[libcamera-devel] [PATCH v3] android: camera_device: Fix crash in calling CameraDevice::close()

Jacopo Mondi jacopo at jmondi.org
Fri Sep 3 19:06:25 CEST 2021


On Fri, Sep 03, 2021 at 05:26:41PM +0900, Hirokazu Honda wrote:
> Hi Jacopo,
>
> On Thu, Sep 2, 2021 at 6:55 PM Jacopo Mondi <jacopo at jmondi.org> wrote:
> >
> > Hello,
> >
> > On Thu, Sep 02, 2021 at 11:51:02AM +0300, Laurent Pinchart wrote:
> > > Hi Jacopo,
> > >
> > > On Thu, Sep 02, 2021 at 10:25:59AM +0200, Jacopo Mondi wrote:
> > > > On Thu, Sep 02, 2021 at 10:40:39AM +0300, Laurent Pinchart wrote:
> > > > > On Thu, Sep 02, 2021 at 08:59:34AM +0200, Jacopo Mondi wrote:
> > > > > > On Thu, Sep 02, 2021 at 06:11:40AM +0300, Laurent Pinchart wrote:
> > > > > > > On Wed, Sep 01, 2021 at 05:47:08PM +0200, Jacopo Mondi wrote:
> > > > > > > > On Wed, Sep 01, 2021 at 03:37:39AM +0900, Hirokazu Honda wrote:
> > > > > > > > > The problem is happening because we seem to add a CameraStream
> > > > > > > > > associated buffer(depending on the CameraStream::Type) to the Request,
> > > > > > > > > in CameraDevice::processCaptureRequest().
> > > > > > > > >
> > > > > > > > > However, when the camera stops, all the current buffers are marked with
> > > > > > > > > FrameMetadata::FrameCancelled and proceed to completion. But the buffer
> > > > > > > > > associated with the CameraStream (that was previously added to the
> > > > > > > > > request) has now been cleared out with a part of streams_.clear(), even
> > > > > > > > > before the camera stop() has been invoked. Any access to those request
> > > > > > > > > buffers after they have been cleared, shall result in a crash.
> > > > > > > >
> > > > > > > > I recall it was painful at the time when we had to deal with flush()
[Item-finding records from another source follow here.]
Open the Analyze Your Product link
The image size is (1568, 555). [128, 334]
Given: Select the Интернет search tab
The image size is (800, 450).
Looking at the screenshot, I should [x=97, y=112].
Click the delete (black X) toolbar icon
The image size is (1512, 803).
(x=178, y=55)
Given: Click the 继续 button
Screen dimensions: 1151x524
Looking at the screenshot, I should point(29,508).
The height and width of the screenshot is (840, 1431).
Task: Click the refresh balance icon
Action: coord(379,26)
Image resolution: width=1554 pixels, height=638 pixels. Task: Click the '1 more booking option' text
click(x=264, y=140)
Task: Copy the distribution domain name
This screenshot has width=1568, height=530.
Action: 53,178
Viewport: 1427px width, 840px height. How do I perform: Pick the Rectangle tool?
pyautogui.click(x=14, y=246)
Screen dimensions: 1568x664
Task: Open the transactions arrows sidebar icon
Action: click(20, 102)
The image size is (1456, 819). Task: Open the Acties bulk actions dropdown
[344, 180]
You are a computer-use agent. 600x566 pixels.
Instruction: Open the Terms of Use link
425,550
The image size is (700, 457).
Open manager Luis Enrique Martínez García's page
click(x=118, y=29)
> > > > > > > > to get the right ordering, and I had done the same. However, since
> > > > > > > > stop() is only called by configureStreams() I removed the
> > > > > > > > streams_.clear() there and had issues, so I gave up.
> > > > > > >
> > > > > > > Do you mean you have tried removing streams_.clear() from
> > > > > > > configureStreams() while testing this patch and ran into issues, or that
> > > > > > > you tried that when implementing support for flush() ?
> > > > > >
> > > > > > I meant when developing flush().
> > > > > > I haven't tried to do the same on top of this patch, but it might be
> > > > > > good to do so ?
> > > > >
> > > > > I think so, because if it works, it's a good cleanup (possibly as part
> > > > > of this patch actually, not on top), and if it doesn't, there's
> > > > > something fishy :-) Would you be able to test it ?
> > > >
> > > > With this applied
> > > >
> > > > --- a/src/android/camera_device.cpp
> > > > +++ b/src/android/camera_device.cpp
> > > > @@ -544,6 +544,7 @@ int CameraDevice::configureStreams(camera3_stream_configuration_t *stream_list)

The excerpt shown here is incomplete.